James Edgar Kain was born in Hastings New Zealand on the  27th of June 1918. 'Cobber' as he would become to be known as worked at first for his Father's warehouse business in Wellington. In 1936 he obtained his private pilot's licence with the Wellington Aero Club before leaving New Zealand in November for London to join the RAF. Kain began his flying training in January 1937 and in late November was posted to 73 Squadron. Re-equipped with Hurricanes in 1938, the squadron was fully operational by March 1939 and on 24 August was ordered to mobilise for war. Four days after war was declared 73's sixteen Hurricanes flew across the Channel to France. On 10 September 1939 Kain flew his first operational patrols, but saw no enemy activity. On a defensive patrol on the 8th of  November Kain spotted a Do 17 reconnaissance aircraft ahead and above him. It began to climb and Kain followed, making two attacks but seeing no results. At 27,000 feet, with his Hurricane showing signs of strain, he attacked again and the Dornier dived steeply. Kain followed but pulled out when he saw fabric peeling off his wings. The Dornier crashed into a village, exploding on impact and killing the crew.
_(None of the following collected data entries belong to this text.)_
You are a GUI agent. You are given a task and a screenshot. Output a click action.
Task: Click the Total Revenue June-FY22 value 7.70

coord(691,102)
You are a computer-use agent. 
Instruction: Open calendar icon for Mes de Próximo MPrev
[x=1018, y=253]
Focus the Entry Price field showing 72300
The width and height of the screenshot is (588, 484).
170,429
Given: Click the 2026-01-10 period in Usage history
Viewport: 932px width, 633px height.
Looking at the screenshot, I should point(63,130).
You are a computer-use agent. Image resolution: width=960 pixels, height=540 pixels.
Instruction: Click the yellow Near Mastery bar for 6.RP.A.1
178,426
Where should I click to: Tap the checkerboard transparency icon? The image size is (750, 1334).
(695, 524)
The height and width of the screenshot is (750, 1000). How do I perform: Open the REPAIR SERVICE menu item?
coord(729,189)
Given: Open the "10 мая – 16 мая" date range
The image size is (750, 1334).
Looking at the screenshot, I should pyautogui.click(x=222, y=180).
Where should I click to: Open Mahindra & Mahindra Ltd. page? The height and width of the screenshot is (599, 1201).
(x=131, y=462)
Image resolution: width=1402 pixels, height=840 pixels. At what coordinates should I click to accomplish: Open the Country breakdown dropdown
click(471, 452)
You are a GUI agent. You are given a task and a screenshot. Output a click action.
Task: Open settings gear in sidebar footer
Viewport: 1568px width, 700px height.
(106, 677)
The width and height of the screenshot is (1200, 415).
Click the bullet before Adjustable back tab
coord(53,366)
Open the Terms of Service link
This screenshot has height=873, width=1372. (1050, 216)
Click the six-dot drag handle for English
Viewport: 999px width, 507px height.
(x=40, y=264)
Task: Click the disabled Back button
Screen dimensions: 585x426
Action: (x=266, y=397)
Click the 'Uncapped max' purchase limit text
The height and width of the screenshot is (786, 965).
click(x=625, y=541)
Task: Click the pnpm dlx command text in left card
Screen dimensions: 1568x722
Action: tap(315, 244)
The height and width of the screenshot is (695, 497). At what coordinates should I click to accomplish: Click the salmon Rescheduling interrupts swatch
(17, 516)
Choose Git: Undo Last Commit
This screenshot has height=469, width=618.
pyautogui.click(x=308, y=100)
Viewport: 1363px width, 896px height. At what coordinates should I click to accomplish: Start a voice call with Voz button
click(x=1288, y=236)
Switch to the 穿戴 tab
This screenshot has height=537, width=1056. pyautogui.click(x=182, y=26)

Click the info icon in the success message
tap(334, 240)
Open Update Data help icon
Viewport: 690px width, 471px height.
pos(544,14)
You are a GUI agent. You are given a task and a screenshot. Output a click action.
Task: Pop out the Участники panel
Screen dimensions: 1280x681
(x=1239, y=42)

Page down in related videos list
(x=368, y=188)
Just over two weeks later he shot down another Dornier, Kain would have to wait almost three months for his next victory, while on a patrol he spotted several HE 111s, he climbed to engage but was bounced by BF 109s of III/JG53, he was hit by canon fire but managed to pull hard to the right causing his attacker to over shoot him, Kain returned fire and was rewarded by a plume of black smoke billowing from the 109. Neglecting his rear though Kain was hit again this time his cockpit filled with smoke and his engine cut out, It is said that his assailant was none other than Werners Molders. Kain managed to glide his engine-less aircraft to a French airfield. Kain again had a narrow escape on the 26th of March when leading a section of Hurricanes he encountered 109s (again probably of III/JG53) he immediately attacked and claimed two 109s in quick succession. This made Kain the first RAF 'Ace' of the War, his aircraft was then hit by return fire, the engine caught fire and Kain was hit in the leg, he had no choice but to bail. In 17 days Kain claimed another 11 victories. It was said of Kain that he attacked whatever he saw and he showed little finesse in his fighting. Worn out by continual  fighting Kain was ordered to return to England immediately. The following morning a group gathered to bid him farewell as he took off in his Hurricane to fly to Le Mans to collect his kit. Whether he felt that those watching below expected him to put on a last show will never be known but he performed a series of low level aerobatics before crashing into the ground. The Hurricane broke up and Kain, fatally injured, was thrown clear. James 'Cobber' Kain finished the War with 16 victories.